**Short exercise:** Copy out every one of the entries below, character for character.

**Task input:**
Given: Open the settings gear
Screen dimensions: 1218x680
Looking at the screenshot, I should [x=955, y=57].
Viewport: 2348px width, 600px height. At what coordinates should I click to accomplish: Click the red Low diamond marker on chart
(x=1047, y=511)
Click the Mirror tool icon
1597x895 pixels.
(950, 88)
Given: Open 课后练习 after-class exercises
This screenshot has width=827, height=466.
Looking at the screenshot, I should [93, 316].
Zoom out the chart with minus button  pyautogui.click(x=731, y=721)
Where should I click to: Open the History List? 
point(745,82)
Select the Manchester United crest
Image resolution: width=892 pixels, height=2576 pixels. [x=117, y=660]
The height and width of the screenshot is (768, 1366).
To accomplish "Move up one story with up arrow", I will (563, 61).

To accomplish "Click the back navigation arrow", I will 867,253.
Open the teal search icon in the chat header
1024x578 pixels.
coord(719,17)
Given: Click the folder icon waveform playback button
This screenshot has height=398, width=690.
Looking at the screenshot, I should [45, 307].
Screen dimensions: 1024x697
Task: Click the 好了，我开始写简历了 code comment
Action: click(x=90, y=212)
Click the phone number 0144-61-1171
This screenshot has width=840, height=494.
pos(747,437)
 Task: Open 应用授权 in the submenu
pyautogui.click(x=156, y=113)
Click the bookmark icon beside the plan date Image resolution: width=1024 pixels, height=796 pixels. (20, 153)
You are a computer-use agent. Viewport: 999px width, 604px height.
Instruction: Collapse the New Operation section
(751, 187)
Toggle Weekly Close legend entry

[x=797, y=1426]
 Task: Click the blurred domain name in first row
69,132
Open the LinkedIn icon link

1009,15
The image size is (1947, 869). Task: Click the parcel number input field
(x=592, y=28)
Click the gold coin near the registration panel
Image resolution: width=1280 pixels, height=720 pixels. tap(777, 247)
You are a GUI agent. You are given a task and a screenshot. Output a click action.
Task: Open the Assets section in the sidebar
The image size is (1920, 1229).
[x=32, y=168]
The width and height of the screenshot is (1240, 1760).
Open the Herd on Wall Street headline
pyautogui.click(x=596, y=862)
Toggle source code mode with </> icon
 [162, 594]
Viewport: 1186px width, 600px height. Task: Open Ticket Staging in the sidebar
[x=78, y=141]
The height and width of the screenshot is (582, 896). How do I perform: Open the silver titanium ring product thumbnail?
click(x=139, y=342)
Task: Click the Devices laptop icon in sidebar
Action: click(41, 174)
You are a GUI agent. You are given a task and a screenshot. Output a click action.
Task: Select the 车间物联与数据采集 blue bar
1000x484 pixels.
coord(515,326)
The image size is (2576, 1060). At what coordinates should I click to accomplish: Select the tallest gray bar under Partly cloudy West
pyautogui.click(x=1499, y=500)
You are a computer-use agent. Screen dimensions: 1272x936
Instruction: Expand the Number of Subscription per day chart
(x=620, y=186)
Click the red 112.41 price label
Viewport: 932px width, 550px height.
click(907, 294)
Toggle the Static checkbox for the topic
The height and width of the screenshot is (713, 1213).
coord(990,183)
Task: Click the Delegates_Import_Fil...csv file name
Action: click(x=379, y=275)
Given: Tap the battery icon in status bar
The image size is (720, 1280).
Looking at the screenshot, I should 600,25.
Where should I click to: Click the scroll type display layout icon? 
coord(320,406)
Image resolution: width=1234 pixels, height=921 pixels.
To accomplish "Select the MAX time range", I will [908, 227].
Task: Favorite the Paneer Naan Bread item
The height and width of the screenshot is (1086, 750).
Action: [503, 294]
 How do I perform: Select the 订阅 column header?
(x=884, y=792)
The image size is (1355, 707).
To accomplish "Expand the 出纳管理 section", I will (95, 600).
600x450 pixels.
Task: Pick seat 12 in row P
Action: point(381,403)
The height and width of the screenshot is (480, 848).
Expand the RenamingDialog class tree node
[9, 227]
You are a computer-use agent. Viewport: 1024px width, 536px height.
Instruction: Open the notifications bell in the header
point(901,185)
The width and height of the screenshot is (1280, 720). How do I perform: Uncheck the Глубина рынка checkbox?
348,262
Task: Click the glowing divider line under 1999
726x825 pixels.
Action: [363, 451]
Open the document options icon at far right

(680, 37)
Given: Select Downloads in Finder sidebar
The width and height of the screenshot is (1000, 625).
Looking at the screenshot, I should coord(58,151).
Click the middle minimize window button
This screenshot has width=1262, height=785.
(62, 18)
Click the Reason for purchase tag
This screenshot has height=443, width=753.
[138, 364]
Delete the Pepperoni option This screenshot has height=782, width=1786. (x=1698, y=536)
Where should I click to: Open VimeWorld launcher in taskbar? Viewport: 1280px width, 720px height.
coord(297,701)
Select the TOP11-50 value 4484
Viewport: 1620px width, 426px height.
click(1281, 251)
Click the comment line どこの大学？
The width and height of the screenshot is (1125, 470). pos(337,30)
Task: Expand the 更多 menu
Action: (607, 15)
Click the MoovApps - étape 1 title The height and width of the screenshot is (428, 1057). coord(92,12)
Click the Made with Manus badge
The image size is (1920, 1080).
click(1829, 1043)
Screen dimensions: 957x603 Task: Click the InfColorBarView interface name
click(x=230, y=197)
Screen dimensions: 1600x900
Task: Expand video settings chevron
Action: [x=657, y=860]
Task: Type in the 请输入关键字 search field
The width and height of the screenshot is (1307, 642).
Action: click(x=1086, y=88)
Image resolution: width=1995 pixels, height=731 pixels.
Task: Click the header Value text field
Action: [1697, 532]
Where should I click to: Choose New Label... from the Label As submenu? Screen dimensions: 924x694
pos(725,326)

**Written solution:**
Given: Open the settings gear
Screen dimensions: 1218x680
Looking at the screenshot, I should [x=955, y=57].
Viewport: 2348px width, 600px height. At what coordinates should I click to accomplish: Click the red Low diamond marker on chart
(x=1047, y=511)
Click the Mirror tool icon
1597x895 pixels.
(950, 88)
Given: Open 课后练习 after-class exercises
This screenshot has width=827, height=466.
Looking at the screenshot, I should [93, 316].
Zoom out the chart with minus button  pyautogui.click(x=731, y=721)
Where should I click to: Open the History List? 
point(745,82)
Select the Manchester United crest
Image resolution: width=892 pixels, height=2576 pixels. [x=117, y=660]
The height and width of the screenshot is (768, 1366).
To accomplish "Move up one story with up arrow", I will (563, 61).

To accomplish "Click the back navigation arrow", I will 867,253.
Open the teal search icon in the chat header
1024x578 pixels.
coord(719,17)
Given: Click the folder icon waveform playback button
This screenshot has height=398, width=690.
Looking at the screenshot, I should [45, 307].
Screen dimensions: 1024x697
Task: Click the 好了，我开始写简历了 code comment
Action: click(x=90, y=212)
Click the phone number 0144-61-1171
This screenshot has width=840, height=494.
pos(747,437)
 Task: Open 应用授权 in the submenu
pyautogui.click(x=156, y=113)
Click the bookmark icon beside the plan date Image resolution: width=1024 pixels, height=796 pixels. (20, 153)
You are a computer-use agent. Viewport: 999px width, 604px height.
Instruction: Collapse the New Operation section
(751, 187)
Toggle Weekly Close legend entry

[x=797, y=1426]
 Task: Click the blurred domain name in first row
69,132
Open the LinkedIn icon link

1009,15
The image size is (1947, 869). Task: Click the parcel number input field
(x=592, y=28)
Click the gold coin near the registration panel
Image resolution: width=1280 pixels, height=720 pixels. tap(777, 247)
You are a GUI agent. You are given a task and a screenshot. Output a click action.
Task: Open the Assets section in the sidebar
The image size is (1920, 1229).
[x=32, y=168]
The width and height of the screenshot is (1240, 1760).
Open the Herd on Wall Street headline
pyautogui.click(x=596, y=862)
Toggle source code mode with </> icon
 [162, 594]
Viewport: 1186px width, 600px height. Task: Open Ticket Staging in the sidebar
[x=78, y=141]
The height and width of the screenshot is (582, 896). How do I perform: Open the silver titanium ring product thumbnail?
click(x=139, y=342)
Task: Click the Devices laptop icon in sidebar
Action: click(41, 174)
You are a GUI agent. You are given a task and a screenshot. Output a click action.
Task: Select the 车间物联与数据采集 blue bar
1000x484 pixels.
coord(515,326)
The image size is (2576, 1060). At what coordinates should I click to accomplish: Select the tallest gray bar under Partly cloudy West
pyautogui.click(x=1499, y=500)
You are a computer-use agent. Screen dimensions: 1272x936
Instruction: Expand the Number of Subscription per day chart
(x=620, y=186)
Click the red 112.41 price label
Viewport: 932px width, 550px height.
click(907, 294)
Toggle the Static checkbox for the topic
The height and width of the screenshot is (713, 1213).
coord(990,183)
Task: Click the Delegates_Import_Fil...csv file name
Action: click(x=379, y=275)
Given: Tap the battery icon in status bar
The image size is (720, 1280).
Looking at the screenshot, I should 600,25.
Where should I click to: Click the scroll type display layout icon? 
coord(320,406)
Image resolution: width=1234 pixels, height=921 pixels.
To accomplish "Select the MAX time range", I will [908, 227].
Task: Favorite the Paneer Naan Bread item
The height and width of the screenshot is (1086, 750).
Action: [503, 294]
 How do I perform: Select the 订阅 column header?
(x=884, y=792)
The image size is (1355, 707).
To accomplish "Expand the 出纳管理 section", I will (95, 600).
600x450 pixels.
Task: Pick seat 12 in row P
Action: point(381,403)
The height and width of the screenshot is (480, 848).
Expand the RenamingDialog class tree node
[9, 227]
You are a computer-use agent. Viewport: 1024px width, 536px height.
Instruction: Open the notifications bell in the header
point(901,185)
The width and height of the screenshot is (1280, 720). How do I perform: Uncheck the Глубина рынка checkbox?
348,262
Task: Click the glowing divider line under 1999
726x825 pixels.
Action: [363, 451]
Open the document options icon at far right

(680, 37)
Given: Select Downloads in Finder sidebar
The width and height of the screenshot is (1000, 625).
Looking at the screenshot, I should coord(58,151).
Click the middle minimize window button
This screenshot has width=1262, height=785.
(62, 18)
Click the Reason for purchase tag
This screenshot has height=443, width=753.
[138, 364]
Delete the Pepperoni option This screenshot has height=782, width=1786. (x=1698, y=536)
Where should I click to: Open VimeWorld launcher in taskbar? Viewport: 1280px width, 720px height.
coord(297,701)
Select the TOP11-50 value 4484
Viewport: 1620px width, 426px height.
click(1281, 251)
Click the comment line どこの大学？
The width and height of the screenshot is (1125, 470). pos(337,30)
Task: Expand the 更多 menu
Action: (607, 15)
Click the MoovApps - étape 1 title The height and width of the screenshot is (428, 1057). coord(92,12)
Click the Made with Manus badge
The image size is (1920, 1080).
click(1829, 1043)
Screen dimensions: 957x603 Task: Click the InfColorBarView interface name
click(x=230, y=197)
Screen dimensions: 1600x900
Task: Expand video settings chevron
Action: [x=657, y=860]
Task: Type in the 请输入关键字 search field
The width and height of the screenshot is (1307, 642).
Action: click(x=1086, y=88)
Image resolution: width=1995 pixels, height=731 pixels.
Task: Click the header Value text field
Action: [1697, 532]
Where should I click to: Choose New Label... from the Label As submenu? Screen dimensions: 924x694
pos(725,326)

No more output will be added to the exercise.